Dimon promised a swift and thorough gathering of the facts. In the interest of
transparency and communication, Dimon pledged to communicate with bank
employees and mutual fund shareholders as appropriate and encouraged
bank employees to share his letter with any Bank One customers who were
interested. However, Dimon requested employees to withhold comment or
speculation until the investigation uncovered the facts.

Overview of Bank One Investment Advisors


(BOIA)
Bank One Corporation’s wholly owned indirect subsidiary is Bank One
Investment Advisors (BOIA). BOIA offered investment management services,
including One Group Mutual Funds, to individuals and companies. One Group
Mutual Funds managed over $100 billion in assets.
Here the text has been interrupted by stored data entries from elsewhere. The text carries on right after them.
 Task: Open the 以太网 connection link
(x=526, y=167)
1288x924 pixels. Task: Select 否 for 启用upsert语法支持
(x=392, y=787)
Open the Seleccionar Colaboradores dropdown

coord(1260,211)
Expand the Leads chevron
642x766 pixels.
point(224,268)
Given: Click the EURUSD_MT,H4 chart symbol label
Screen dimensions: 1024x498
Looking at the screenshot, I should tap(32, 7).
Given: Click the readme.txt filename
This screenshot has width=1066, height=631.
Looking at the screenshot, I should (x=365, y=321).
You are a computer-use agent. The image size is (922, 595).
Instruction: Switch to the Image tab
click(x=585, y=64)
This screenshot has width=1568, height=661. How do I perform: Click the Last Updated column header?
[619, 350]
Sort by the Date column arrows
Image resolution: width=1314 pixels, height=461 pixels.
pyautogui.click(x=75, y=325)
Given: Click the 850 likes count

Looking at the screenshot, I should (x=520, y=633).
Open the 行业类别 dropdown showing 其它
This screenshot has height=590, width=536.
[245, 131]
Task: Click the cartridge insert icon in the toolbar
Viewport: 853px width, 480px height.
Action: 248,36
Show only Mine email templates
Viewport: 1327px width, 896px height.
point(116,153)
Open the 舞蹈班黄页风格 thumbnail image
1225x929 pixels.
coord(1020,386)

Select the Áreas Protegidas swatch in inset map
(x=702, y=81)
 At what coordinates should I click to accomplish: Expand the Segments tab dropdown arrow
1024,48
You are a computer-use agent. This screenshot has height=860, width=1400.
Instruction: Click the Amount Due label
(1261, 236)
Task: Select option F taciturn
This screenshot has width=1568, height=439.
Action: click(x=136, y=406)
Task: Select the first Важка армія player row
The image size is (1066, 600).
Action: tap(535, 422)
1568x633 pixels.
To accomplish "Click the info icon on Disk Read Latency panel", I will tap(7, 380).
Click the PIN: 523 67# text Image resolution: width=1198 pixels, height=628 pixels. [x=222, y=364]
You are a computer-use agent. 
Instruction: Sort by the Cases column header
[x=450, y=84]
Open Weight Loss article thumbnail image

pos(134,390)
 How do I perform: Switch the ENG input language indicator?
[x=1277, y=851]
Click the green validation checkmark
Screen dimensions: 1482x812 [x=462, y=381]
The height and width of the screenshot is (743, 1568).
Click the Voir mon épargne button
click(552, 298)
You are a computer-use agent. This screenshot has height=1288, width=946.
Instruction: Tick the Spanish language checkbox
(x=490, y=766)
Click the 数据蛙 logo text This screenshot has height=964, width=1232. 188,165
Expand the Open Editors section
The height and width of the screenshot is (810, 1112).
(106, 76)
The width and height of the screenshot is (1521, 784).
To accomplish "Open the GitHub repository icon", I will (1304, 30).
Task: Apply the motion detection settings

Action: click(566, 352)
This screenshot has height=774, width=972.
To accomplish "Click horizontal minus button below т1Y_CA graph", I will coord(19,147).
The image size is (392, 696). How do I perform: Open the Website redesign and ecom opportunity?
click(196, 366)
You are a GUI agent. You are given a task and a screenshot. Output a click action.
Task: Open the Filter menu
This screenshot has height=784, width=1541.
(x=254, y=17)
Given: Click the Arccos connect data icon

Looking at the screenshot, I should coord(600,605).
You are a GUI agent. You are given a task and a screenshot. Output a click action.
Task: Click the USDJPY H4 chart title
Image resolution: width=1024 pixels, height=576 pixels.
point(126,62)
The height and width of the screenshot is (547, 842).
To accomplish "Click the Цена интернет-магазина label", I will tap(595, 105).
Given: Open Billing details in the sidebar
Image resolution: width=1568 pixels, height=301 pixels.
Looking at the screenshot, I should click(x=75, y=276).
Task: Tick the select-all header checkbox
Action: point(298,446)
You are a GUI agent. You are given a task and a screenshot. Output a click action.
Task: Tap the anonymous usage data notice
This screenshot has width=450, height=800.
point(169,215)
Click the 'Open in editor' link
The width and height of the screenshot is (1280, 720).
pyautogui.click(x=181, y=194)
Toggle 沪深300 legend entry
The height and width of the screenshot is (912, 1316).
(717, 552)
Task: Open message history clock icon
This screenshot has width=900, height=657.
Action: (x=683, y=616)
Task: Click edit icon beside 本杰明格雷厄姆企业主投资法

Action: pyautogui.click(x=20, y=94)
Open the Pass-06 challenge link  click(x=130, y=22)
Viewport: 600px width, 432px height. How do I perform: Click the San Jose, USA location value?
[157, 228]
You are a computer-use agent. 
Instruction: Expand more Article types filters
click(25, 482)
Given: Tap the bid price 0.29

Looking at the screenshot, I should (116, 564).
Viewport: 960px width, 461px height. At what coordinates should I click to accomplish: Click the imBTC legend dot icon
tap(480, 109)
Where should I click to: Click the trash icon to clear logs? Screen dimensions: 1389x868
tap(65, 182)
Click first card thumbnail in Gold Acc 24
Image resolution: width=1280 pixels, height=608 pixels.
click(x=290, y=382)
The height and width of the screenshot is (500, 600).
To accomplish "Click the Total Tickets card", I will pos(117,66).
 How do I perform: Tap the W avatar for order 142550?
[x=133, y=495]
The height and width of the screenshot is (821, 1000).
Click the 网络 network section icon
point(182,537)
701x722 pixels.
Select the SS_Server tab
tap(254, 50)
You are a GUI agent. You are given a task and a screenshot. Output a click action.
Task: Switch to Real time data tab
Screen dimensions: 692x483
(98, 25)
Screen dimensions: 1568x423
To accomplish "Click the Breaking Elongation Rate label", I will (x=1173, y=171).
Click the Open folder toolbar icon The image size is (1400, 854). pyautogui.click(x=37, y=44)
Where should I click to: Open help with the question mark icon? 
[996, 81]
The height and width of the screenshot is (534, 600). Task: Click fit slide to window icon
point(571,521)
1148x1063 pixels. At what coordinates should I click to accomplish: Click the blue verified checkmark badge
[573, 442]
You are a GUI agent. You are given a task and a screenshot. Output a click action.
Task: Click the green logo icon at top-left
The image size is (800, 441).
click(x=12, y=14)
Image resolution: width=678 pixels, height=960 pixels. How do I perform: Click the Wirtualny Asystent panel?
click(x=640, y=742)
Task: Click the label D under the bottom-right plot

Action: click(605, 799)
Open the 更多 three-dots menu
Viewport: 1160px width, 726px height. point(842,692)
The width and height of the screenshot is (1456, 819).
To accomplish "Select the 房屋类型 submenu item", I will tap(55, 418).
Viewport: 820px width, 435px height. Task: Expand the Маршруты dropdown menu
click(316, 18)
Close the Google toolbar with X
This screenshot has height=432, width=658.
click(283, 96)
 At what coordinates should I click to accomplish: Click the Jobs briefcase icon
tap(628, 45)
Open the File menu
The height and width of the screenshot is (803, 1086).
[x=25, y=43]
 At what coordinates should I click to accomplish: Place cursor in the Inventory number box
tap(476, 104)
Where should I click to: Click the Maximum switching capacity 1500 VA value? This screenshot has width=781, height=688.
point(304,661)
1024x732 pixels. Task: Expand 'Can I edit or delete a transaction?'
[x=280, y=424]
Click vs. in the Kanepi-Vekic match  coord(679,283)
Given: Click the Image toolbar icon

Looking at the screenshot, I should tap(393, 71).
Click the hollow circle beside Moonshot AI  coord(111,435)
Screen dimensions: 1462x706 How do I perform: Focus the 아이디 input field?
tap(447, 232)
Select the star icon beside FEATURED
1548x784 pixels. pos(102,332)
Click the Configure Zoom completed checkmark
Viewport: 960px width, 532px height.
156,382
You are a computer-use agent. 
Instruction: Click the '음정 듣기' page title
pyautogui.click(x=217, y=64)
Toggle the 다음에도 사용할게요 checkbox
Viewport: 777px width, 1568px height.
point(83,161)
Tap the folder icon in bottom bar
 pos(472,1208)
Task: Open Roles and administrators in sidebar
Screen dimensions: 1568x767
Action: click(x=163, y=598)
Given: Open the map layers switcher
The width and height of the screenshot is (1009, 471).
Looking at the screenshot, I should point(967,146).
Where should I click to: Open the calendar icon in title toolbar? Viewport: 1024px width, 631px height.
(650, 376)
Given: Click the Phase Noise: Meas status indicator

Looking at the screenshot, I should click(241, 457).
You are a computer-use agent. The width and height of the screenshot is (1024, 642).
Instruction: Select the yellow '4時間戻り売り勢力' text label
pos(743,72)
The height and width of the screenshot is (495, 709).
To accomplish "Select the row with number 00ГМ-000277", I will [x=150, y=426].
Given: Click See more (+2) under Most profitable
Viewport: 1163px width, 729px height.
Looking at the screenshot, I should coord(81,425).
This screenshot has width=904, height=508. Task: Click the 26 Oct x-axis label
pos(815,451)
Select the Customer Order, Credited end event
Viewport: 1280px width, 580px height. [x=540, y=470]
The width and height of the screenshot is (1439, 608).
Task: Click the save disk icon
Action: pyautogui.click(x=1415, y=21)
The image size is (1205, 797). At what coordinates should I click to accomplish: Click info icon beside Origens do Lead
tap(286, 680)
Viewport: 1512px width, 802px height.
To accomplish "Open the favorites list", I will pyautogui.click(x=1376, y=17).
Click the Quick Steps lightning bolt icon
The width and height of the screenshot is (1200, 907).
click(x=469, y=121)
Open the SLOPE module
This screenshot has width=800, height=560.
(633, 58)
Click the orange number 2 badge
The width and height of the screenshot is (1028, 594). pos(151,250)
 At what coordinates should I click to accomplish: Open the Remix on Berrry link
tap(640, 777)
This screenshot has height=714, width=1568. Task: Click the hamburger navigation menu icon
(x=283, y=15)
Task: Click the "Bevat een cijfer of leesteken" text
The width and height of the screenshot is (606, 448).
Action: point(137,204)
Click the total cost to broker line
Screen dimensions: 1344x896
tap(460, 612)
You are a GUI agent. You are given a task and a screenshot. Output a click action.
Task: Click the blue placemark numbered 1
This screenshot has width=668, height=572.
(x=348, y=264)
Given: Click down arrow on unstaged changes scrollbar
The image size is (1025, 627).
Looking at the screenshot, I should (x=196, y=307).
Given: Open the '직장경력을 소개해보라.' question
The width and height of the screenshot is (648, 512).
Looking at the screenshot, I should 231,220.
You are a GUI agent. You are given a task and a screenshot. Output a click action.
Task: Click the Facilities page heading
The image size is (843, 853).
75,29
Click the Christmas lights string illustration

BOIA, whose headquarters were in Columbus, OH, registered with the SEC
as an investment adviser on November 22, 1991. BOIA was a wholly owned
subsidiary of Bank One, National Association (Ohio), which in turn was a
wholly owned subsidiary of Bank One Corporation. Before its merger with J.P.
Morgan Chase & Co. on July 1, 2004, Bank One was the sixth largest bank in
the United States, with assets of around $320 billion.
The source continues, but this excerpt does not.